## TASK PROMPT:
Repeat each entry exactly; omit all pictures.

Dataset entries:
■ ■ ■ ■

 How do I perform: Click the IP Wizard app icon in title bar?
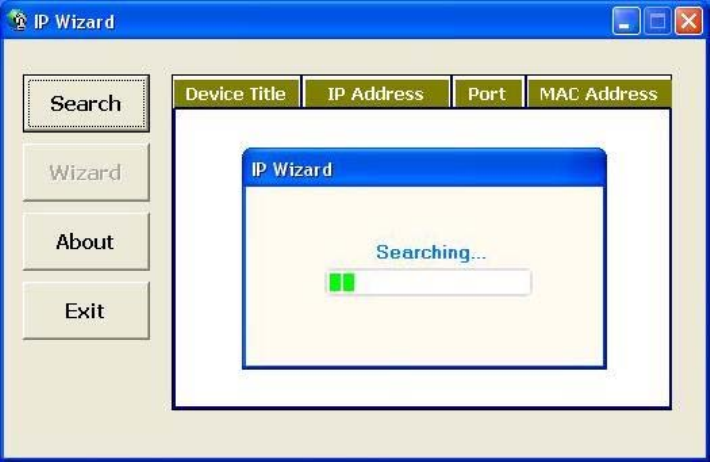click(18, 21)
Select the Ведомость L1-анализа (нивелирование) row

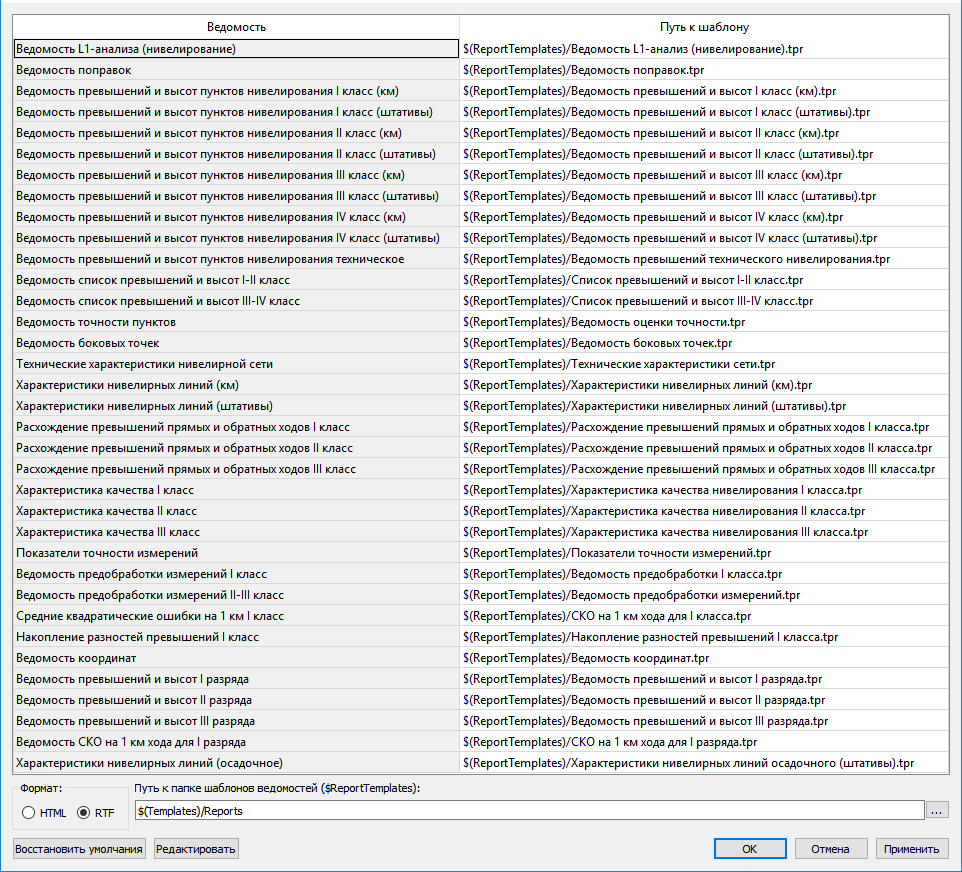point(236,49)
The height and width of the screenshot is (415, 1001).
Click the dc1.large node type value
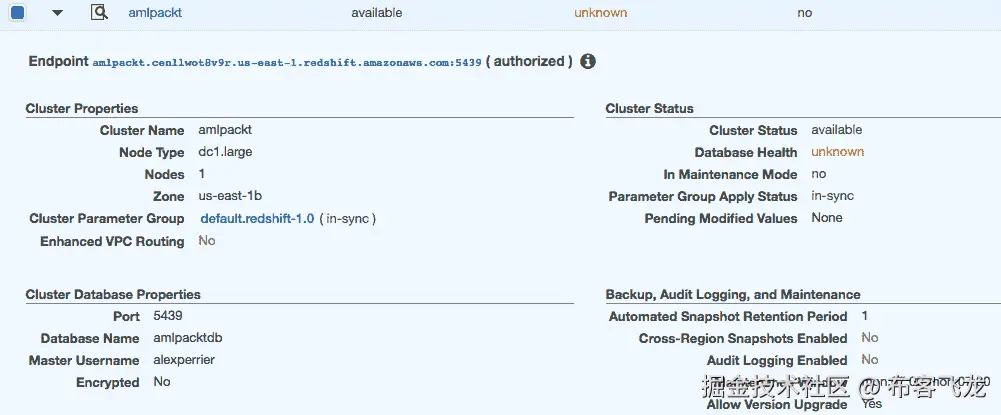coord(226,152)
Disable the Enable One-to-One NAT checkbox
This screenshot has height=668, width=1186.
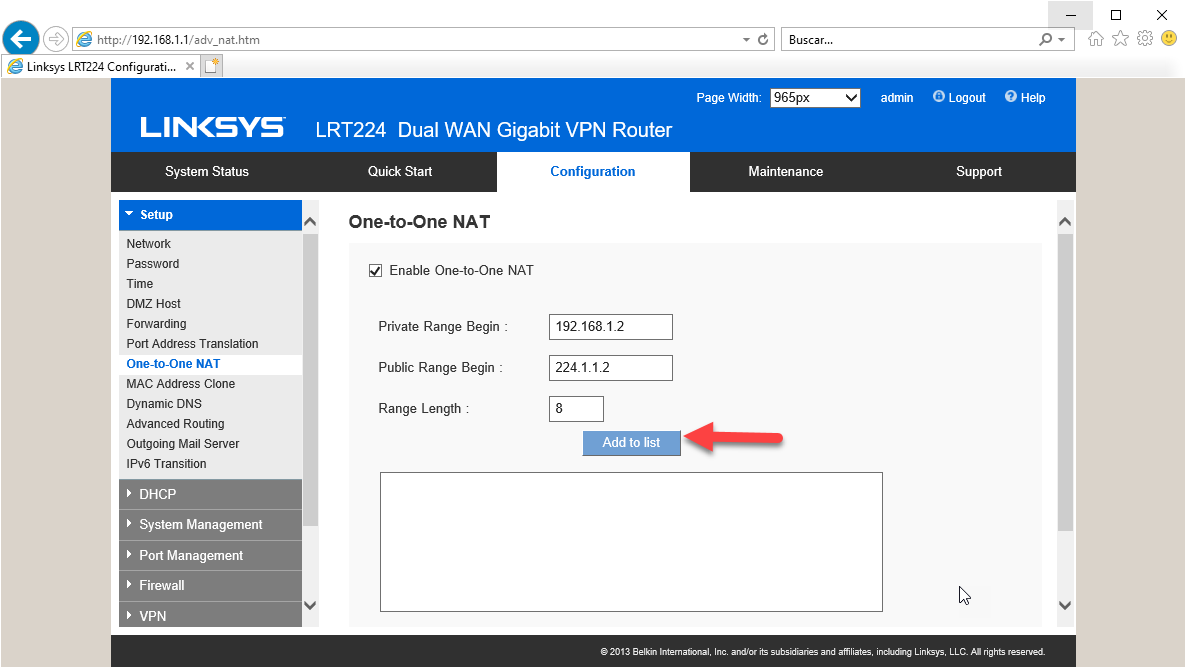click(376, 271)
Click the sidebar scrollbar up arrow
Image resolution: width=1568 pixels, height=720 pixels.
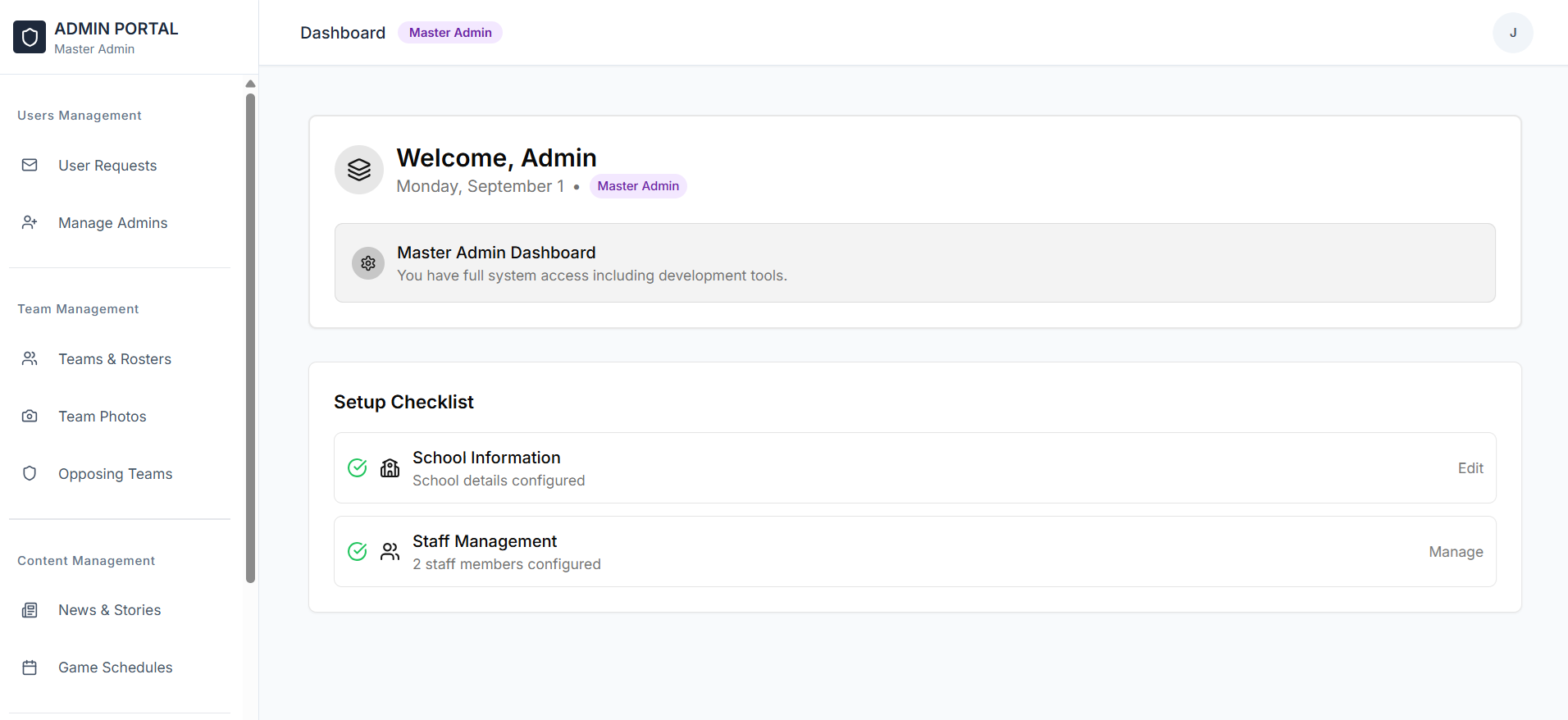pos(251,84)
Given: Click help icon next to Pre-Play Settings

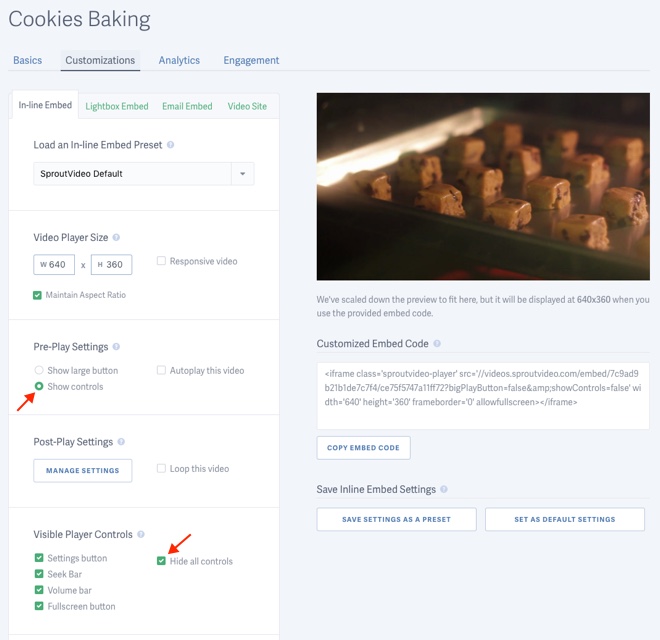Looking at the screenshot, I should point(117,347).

■ ■ ■ ■

## WRITTEN SOLUTION:
 How do I perform: Click the IP Wizard app icon in title bar?
click(18, 21)
Select the Ведомость L1-анализа (нивелирование) row

point(236,49)
The height and width of the screenshot is (415, 1001).
Click the dc1.large node type value
coord(226,152)
Disable the Enable One-to-One NAT checkbox
This screenshot has height=668, width=1186.
click(376, 271)
Click the sidebar scrollbar up arrow
Image resolution: width=1568 pixels, height=720 pixels.
pos(251,84)
Given: Click help icon next to Pre-Play Settings

Looking at the screenshot, I should point(117,347).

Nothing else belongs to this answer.